Today is just one of those days. Not where things are going wrong or that there’s anything in particular that is wrong, but just one of those down days. Of course my journey may very well have those come up a little more often than under normal circumstances, but it’s just the same reminder that you may need to slow down and take care of yourself a bit more in the process.
Today is just one of those days where things are catching up a bit. It’s been a great week of seeing Trenton and then being able to get back on deck, at least a little bit, but it seems to have come crashing down today. Again, nothing “wrong” per se, just so tired and unable to really focus on much.
And that’s when the mind (my mind at least), starts messing with you. Those little worries (or maybe big sometimes), those missed opportunities, the feelings of not doing enough, or just all the things you’d love to get done. The mind doesn’t seem to want to focus, so instead jumps from thing to thing, and when I am worn out like today, it tends to sway towards the negative side of things. So, then I decide that it’s not going to happen today for workout because I know I need to rest and continue recovery, but of course, even that is a decision that ways on my mind at these times.

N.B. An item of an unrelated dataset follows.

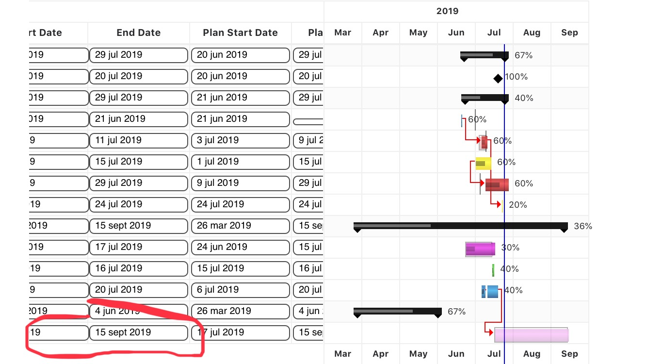Select the magenta task bar showing 30%

pos(480,248)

This blog is one of those more therapy blogs for me than anything else, but I do believe it’s okay to go through the down days. I personally need to learn how to manage them a bit better, but the downs are just as much a part of life as the ups.To beat ourselves up for down days is treating ourselves with no respect at all. We need to understand that ups and downs will always come, and that you may not always understand exactly why you feel down at times. That’s OK. What can’t be okay is allowing yourself to dwell in that negative space, like that is your life. Live your life with hope and optimism, even when all you feel is the opposite. You are being tested for that better tomorrow, and you are strong enough to get through.
So, I rest up today. I do what I can to calm my mind, I sleep, I hydrate, and I give myself a break for not being able to do quite everything I want to get done. Then I get up tomorrow ready for a new day!

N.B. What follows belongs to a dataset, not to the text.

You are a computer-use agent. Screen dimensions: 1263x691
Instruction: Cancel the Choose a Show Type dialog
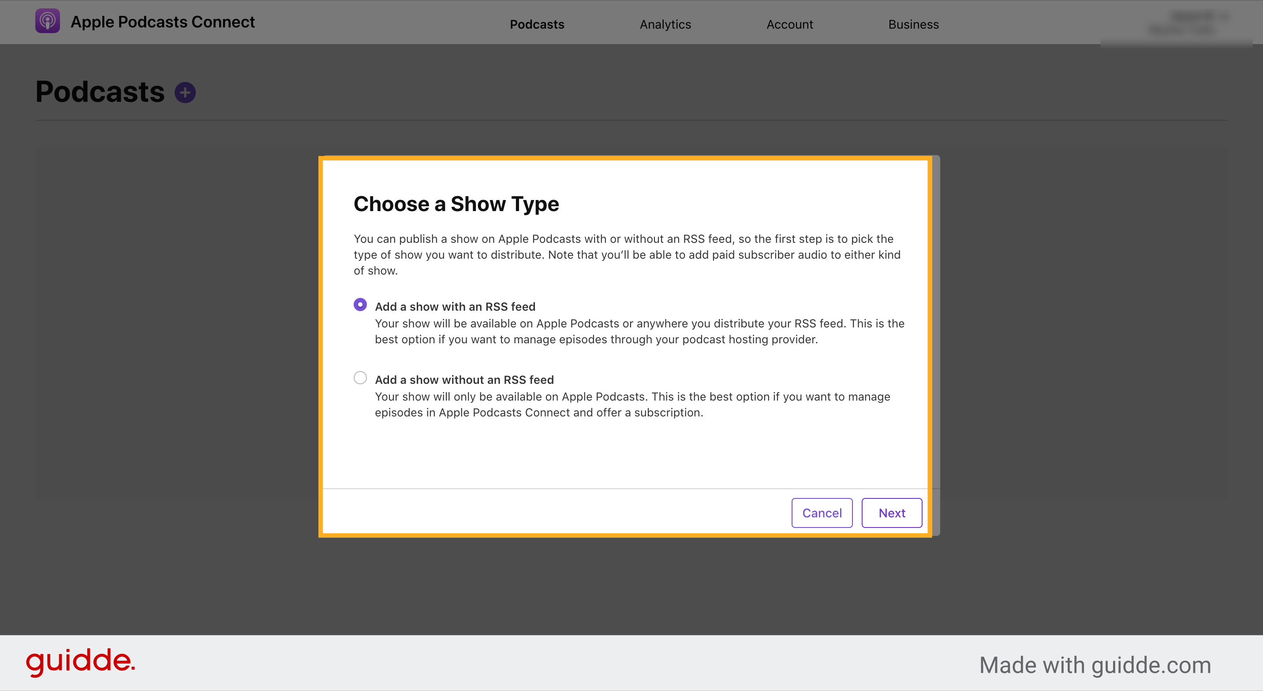point(822,513)
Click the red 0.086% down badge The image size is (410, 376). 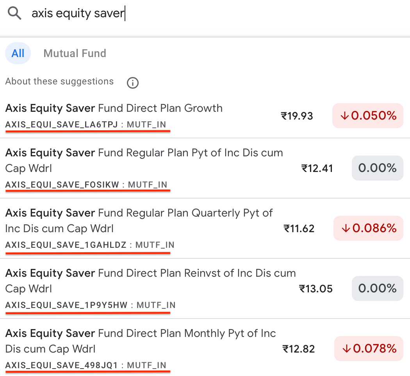[368, 228]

TEAMjeff, or course, continues to get me through and give me strength, but sometimes the timing just seems too perfect. As I go through my “down day” here, I get a video message from through social media from what looks like the entire DC Tridents of the ISL. Thank you so much for your support and thinking of me over there. I am so very bummed that I couldn’t be there and is actually one of those “negative” thoughts of missed opportunities, etc., but it means so much to have that support from other teams as well.
Thank you all for your support along the way. While today may have been a day of needed rest, we are making great progress forward, getting stronger and stronger, and ready to BEAT CANCER!